Nápoles, siglo XIV. Una corte decadente se deslumbra con banquetes y torneos mientras el reino se desangra entre bandos rivales. En ese escenario irrumpe Andrés de Hungría, un príncipe criado en la rudeza del norte que llega portando una bula papal: será coronado Rey antes de tiempo. Su ideal es simple y temerario: extirpar la corrupción, aligerar los impuestos y rescatar el honor de la corona.
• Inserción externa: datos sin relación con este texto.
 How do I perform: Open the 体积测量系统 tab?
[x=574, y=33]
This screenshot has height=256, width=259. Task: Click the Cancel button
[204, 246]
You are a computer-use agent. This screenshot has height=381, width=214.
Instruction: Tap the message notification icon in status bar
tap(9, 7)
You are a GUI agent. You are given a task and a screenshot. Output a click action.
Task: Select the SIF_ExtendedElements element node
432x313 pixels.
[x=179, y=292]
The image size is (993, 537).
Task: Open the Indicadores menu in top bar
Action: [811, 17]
Pero la gloria tiene un precio. Su esposa, la joven Juana, está acostumbrada a que los aduladores conviertan cada capricho en ley. A su lado conspiran la seductora Catalina de Bizancio—tía y tutora—y el apuesto Luis de Tarento, un primo cuyo encanto amenaza la estabilidad del trono. Para completar el laberinto moral, Andrés confía el gobierno al incorruptible Nicolás Acciayoli, sin prever que su devoción por la virtuosa Francisca—la hija del ministro—encenderá rumores, celos y traiciones.
Entre decretos severos, bailes fastuosos y carteles infamantes que se clavan de noche en los muros del palacio, la tensión escala vertiginosamente. El ejército duda, el pueblo murmura y la Iglesia observa. Cada acto ofrece un duelo distinto: deber contra pasión, patria contra sangre, verdad contra apariencias.
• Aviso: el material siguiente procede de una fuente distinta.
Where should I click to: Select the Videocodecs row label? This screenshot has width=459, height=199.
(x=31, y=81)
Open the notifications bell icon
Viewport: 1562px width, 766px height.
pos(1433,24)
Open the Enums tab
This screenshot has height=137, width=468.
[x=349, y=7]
Bajo el fulgor mediterráneo, Juana de Nápoles disecciona los engranajes del poder: la manipulación política, la violencia de género en la realeza, y la fragilidad de los lazos familiares cuando la ambición los tensa hasta el límite. Con versos vibrantes y escenas de alta intriga, la obra nos invita a preguntar: ¿Qué ocurre cuando el reformador se convierte en objetivo y el amor se usa como moneda para comprar coronas?
Prepárese el espectador: en este drama histórico nadie sale ileso de la corte napolitana.